The Lord Jesus Christ says: “your sins are forgiven” to the paralytic brought to Him by four people through the house roof when He cures him. Pharisees and scribes resent on this, because they thought nobody can forgive sins, except God. Reading today the fragment of the Sermon on the Mount, we hear the similar idea from the mouth of Jesus Himself. And He says to the apostle after resurrection: “If you forgive the sins of any, their sins have been forgiven to them”. It is important to try to look over these evangelical episodes together, in order to understand what the Lord says about Forgiveness.
The Lord does not deny the initial premise of the scribes then in peter’s mother-in-law house, but He emphasizes that unlike people, God-man (God Incarnate) can forgive sins by virtue of His divinity and by the right of victim of the Cross. In the Sermon on the Mount He says that only the one who’s just himself and whose opinion is not injured by sin can judge. Finally, God bestows the decree to forgive sins on the Church, because He Himself is the “head” and the Church is called by Him to transmit His forgivenesses.

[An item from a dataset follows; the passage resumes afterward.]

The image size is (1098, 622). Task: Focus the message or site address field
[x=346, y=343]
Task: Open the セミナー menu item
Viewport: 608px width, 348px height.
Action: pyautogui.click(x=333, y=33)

But it is important for us in practice that His words “Do not judge so that you will not be judged” are if we can express like this “a technical” principle, which using, we can move over from the world of judgment to the world of forgiveness. But this requires the acknowledgement of our own inability to judge and our own sinfulness, which is repentance. And the most important is that, it requires to desire forgiveness, but not a “fair reward”.